After sleeping in the expansive Białowieża Forest, which straddles Belarus and Poland, for more than a week, she along with her husband and son managed to cross into Poland.
She says the family from Iraq spent four more nights sleeping in the frigid temperatures before Polish police found them and drove them 12 kilometres back to Belarus.
Now Azad, along with roughly 1,000 others, is living in a warehouse designed to store mail and packages. It is located in the town of Bruzgi, just a few hundred metres from the heavily fortified border that migrants have spent months desperately trying to cross.
"We want to make life good for our children," said Azad to a CBC crew that was given access to the warehouse by Belarusian authorities, who have been accused by their EU neighbours of manufacturing the migrant crisis as retribution for sanctions.
In mid-November, around 2,000 migrants were moved into the warehouse facility as temperatures dropped and tensions rose at the section of border between Belarus and Poland.
Since then, hundreds have flown back to Syria and Iraq.

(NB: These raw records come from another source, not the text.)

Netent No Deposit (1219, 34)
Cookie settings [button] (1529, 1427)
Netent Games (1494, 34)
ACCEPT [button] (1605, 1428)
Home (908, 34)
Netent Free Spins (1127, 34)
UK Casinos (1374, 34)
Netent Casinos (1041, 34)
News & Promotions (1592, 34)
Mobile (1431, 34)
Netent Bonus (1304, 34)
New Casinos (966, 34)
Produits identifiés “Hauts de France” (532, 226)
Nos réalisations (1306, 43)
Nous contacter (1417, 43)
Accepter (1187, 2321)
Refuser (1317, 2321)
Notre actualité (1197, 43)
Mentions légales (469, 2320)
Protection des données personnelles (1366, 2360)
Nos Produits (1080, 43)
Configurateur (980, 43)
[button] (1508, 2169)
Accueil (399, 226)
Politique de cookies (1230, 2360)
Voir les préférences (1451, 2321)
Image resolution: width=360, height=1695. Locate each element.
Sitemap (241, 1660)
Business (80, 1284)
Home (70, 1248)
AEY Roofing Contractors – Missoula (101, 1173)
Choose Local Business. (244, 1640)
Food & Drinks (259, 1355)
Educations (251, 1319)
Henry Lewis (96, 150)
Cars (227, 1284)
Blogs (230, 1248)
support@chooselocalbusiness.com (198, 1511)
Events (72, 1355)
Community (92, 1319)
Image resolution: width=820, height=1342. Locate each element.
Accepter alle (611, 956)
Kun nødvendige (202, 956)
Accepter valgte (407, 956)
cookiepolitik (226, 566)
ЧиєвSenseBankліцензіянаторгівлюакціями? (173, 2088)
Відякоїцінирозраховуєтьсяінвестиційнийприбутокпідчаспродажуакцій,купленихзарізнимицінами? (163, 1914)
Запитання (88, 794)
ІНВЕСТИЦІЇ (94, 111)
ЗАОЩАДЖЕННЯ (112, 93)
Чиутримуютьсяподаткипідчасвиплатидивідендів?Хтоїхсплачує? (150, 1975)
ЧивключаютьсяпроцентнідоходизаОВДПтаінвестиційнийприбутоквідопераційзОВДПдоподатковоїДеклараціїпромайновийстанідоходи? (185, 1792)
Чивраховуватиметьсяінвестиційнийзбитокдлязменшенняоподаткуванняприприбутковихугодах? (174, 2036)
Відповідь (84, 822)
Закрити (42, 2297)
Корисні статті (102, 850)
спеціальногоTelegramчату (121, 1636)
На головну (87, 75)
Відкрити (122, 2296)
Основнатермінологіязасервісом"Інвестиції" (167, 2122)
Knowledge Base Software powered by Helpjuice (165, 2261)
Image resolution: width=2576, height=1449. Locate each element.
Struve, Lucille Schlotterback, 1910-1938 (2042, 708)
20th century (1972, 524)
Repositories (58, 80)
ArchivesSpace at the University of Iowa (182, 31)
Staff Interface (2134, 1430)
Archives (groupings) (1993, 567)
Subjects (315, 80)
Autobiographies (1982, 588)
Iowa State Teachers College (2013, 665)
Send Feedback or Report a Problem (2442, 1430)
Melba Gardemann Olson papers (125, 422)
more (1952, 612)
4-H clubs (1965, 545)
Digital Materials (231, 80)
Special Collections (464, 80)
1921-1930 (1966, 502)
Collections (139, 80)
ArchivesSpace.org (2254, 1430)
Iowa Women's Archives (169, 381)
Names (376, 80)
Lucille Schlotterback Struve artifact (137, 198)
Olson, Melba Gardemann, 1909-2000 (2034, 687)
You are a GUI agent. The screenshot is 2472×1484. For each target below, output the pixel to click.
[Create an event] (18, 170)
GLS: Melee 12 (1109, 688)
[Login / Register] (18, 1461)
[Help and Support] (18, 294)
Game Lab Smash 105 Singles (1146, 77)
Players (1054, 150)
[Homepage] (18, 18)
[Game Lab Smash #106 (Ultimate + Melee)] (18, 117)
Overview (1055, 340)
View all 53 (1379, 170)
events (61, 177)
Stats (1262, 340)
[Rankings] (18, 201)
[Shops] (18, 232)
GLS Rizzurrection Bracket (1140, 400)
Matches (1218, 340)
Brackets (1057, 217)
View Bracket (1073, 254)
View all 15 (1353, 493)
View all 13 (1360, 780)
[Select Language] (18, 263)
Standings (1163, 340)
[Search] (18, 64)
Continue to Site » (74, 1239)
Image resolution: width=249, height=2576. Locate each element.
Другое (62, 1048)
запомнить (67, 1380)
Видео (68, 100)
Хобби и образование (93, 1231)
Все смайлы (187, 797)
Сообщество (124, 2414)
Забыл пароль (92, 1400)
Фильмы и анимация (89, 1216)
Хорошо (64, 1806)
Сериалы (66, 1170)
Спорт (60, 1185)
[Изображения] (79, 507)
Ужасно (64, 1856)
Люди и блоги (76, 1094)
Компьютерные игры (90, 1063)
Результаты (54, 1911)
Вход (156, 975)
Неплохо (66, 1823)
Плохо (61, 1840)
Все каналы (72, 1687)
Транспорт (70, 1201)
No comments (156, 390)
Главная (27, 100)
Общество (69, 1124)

Many chose to board government-chartered flights, while others were deported from Belarus.
While CBC was given permission to film inside the warehouse, border restrictions in Russia meant that if the bureau's Canadian employees left the country, they would not be able to return. So CBC sent its Moscow cameraman/editor Dmitry Kozlov and its translator/assistant Irina Vesselova to visit the centre and speak with migrants.
Inside, most have set up pallets and cardboard to try to carve out a sleeping space either under or on top of shelves. Laundry that had been washed by hand in the freezing cold outside was hung up throughout the cavernous indoor space.
Azad, whose family was sleeping in a tent on the warehouse floor, has been in Belarus for three months. She said they came here because someone told them it would be an easy route to get to Germany.
They bought plane tickets and flew from their home in Iraqi Kurdistan to Dubai and then transferred on a plane bound for Minsk, Belarus. They paid someone to drive them to the Polish border, and had hoped to pay another driver in Poland to take them to Germany.
After being returned to Belarus by Polish officers, they are now at the warehouse, fearing they could be forced to leave the country.
Very few of the migrants in the centre were able to speak English, but most who were approached by CBC were able to communicate a few simple words, such as "No deport" and "Germany."
There are reports that many of the migrants sold their belongings back in their home countries in order to pay the thousands of dollars needed for plane tickets and transportation.